### DIRECTIONS FOR THIS TASK
Set down exactly the lines that run from the line with "400x572 pixels." to the end of the data, and nothing else.

Saved data entries
════

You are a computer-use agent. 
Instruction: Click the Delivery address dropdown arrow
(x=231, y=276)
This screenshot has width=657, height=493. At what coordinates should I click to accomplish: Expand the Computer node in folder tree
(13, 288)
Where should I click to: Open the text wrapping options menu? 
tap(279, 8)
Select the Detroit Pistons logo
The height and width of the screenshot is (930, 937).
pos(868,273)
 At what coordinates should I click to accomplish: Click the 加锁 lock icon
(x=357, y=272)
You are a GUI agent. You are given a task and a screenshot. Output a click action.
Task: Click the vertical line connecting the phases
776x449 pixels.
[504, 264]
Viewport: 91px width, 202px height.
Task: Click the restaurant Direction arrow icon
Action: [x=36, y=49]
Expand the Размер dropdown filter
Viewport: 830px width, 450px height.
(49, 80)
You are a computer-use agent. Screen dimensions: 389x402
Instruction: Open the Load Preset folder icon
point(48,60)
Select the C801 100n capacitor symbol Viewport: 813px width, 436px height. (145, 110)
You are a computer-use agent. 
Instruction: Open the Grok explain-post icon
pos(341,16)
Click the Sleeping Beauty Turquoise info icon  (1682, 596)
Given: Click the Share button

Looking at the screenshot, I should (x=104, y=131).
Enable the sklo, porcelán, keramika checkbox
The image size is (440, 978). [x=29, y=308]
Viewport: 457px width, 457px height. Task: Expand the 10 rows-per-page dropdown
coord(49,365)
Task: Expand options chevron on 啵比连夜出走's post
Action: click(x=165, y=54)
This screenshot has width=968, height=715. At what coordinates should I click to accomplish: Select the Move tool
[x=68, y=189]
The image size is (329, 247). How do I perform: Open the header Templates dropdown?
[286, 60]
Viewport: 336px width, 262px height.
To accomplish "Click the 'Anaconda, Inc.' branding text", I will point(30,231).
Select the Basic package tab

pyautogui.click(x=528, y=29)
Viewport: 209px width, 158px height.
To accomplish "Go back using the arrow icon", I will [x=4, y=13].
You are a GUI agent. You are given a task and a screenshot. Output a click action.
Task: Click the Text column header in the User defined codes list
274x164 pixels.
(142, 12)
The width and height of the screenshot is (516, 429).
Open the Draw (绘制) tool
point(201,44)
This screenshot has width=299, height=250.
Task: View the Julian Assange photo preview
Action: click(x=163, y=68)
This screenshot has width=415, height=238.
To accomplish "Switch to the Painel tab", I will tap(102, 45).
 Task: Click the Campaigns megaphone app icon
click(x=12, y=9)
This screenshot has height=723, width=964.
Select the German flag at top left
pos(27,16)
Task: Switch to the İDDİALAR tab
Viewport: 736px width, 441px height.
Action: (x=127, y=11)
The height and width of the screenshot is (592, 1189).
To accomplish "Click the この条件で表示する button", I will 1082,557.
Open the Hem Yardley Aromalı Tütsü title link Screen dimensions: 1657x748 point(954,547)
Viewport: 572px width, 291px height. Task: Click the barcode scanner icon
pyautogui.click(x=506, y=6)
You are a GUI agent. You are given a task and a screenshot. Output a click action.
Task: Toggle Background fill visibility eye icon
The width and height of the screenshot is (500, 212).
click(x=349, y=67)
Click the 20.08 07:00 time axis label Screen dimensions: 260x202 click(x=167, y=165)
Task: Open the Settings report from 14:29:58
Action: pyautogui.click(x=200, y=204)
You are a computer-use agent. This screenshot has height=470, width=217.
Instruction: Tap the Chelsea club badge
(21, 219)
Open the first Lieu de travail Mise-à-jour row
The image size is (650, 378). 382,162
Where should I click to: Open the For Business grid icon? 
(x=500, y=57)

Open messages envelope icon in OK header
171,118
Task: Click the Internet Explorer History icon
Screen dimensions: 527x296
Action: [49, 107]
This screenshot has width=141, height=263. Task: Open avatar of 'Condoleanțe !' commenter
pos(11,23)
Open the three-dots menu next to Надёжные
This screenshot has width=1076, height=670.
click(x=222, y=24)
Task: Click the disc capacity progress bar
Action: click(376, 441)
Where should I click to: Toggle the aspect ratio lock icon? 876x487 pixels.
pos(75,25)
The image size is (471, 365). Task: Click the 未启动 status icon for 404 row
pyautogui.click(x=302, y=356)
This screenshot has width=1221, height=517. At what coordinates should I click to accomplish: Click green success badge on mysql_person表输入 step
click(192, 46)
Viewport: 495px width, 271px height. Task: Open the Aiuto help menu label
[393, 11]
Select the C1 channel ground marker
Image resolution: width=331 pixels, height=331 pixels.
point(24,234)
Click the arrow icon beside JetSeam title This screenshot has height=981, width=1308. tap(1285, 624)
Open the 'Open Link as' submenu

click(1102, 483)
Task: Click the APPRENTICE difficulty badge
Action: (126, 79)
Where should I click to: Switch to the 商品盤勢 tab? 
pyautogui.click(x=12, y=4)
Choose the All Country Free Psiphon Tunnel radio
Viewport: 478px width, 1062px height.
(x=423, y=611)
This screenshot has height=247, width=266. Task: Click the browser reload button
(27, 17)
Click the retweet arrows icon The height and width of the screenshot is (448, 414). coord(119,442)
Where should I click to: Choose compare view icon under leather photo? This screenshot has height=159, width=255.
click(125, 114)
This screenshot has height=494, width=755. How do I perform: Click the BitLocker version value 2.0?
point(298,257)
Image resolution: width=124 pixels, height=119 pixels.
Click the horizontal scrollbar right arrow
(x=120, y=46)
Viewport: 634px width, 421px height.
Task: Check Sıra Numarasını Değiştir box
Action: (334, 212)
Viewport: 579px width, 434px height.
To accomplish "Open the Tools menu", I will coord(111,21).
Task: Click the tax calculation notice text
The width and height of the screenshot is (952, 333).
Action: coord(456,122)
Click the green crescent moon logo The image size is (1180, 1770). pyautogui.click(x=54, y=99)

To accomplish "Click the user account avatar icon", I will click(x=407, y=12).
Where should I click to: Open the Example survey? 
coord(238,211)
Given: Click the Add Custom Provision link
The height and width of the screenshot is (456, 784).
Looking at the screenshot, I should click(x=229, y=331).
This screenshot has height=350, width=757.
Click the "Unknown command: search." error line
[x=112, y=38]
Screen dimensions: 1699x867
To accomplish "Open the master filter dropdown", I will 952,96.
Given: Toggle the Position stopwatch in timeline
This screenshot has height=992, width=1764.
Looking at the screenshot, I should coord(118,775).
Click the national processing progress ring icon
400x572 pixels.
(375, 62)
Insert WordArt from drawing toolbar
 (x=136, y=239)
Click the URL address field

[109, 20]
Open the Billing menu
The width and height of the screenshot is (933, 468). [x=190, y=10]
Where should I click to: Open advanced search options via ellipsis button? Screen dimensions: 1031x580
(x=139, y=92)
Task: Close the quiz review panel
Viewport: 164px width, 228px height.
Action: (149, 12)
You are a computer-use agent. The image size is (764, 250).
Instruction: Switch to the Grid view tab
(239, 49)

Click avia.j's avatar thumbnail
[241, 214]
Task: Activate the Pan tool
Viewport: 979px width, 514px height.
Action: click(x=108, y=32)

════

### ANSWER SPACE
400x572 pixels.
(375, 62)
Insert WordArt from drawing toolbar
 (x=136, y=239)
Click the URL address field

[109, 20]
Open the Billing menu
The width and height of the screenshot is (933, 468). [x=190, y=10]
Where should I click to: Open advanced search options via ellipsis button? Screen dimensions: 1031x580
(x=139, y=92)
Task: Close the quiz review panel
Viewport: 164px width, 228px height.
Action: (149, 12)
You are a computer-use agent. The image size is (764, 250).
Instruction: Switch to the Grid view tab
(239, 49)

Click avia.j's avatar thumbnail
[241, 214]
Task: Activate the Pan tool
Viewport: 979px width, 514px height.
Action: click(x=108, y=32)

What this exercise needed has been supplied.